Abstract

Soil-borne seed pathogens are omnipresent but are often overlooked components of a community’s biotic resistance to plant naturalization and invasion. Using multi-year greenhouse experiments, we compared the seed mortality of single invasive, naturalized, and native grass species in sterilized and unsterilized soils collected from Pacific Northwest (USA) steppe and forest communities. Native Pseudoroegneria spicata displayed the greatest seed mortality, naturalized Secale cereale displayed intermediate seed mortality, and invasive Bromus tectorum was least affected by soil pathogens. Seed mortality across all three species was consistently greater in soils collected from steppe than soils collected from forest; seeds sown into sterilized steppe soil experienced half the overall seed mortality compared to seeds sown into unsterilized steppe soil. Soil sterilization did not affect grass seed mortality in forest soils.

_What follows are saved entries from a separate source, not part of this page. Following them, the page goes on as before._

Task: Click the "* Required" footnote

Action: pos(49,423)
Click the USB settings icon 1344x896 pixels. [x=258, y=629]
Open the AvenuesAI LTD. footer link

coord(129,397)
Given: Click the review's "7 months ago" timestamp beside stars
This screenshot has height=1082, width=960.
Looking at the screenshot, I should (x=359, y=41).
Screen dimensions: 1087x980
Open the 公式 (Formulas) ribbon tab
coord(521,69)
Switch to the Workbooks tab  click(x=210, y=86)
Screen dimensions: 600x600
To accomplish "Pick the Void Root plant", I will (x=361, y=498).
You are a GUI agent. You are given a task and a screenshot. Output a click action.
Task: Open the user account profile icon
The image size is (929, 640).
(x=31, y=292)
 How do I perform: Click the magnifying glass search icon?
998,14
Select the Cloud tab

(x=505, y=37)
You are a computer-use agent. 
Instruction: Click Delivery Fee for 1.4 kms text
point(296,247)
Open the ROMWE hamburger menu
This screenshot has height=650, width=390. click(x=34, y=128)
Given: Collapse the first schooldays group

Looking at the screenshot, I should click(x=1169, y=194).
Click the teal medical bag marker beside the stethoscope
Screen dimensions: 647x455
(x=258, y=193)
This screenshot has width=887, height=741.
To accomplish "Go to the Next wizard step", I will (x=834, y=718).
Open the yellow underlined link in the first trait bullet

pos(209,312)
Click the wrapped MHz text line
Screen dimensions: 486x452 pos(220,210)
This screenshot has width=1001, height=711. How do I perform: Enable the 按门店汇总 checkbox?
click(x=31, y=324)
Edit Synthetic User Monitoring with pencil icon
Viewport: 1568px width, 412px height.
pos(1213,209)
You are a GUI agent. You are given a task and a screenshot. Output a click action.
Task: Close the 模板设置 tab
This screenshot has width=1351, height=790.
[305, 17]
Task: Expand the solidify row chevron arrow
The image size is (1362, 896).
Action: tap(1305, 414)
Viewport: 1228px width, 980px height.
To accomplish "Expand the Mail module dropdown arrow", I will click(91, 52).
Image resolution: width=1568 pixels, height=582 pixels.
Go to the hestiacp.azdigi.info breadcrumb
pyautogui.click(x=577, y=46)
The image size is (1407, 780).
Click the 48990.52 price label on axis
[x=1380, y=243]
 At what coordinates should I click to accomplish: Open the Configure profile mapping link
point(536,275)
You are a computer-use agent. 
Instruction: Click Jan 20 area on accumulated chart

We conclude that (1) removing soil-borne pathogens with sterilization does increase native and non-native grass seed survival, and (2) soil-borne pathogens may influence whether an introduced species becomes invasive or naturalized within these Pacific Northwest communities as a result of differential seed survival. Soil-borne pathogens in these communities, however, have the greatest negative effect on the survival of native grass seeds, suggesting that the native microbial soil flora more effectively attack seeds of native plants than seeds of non-native species.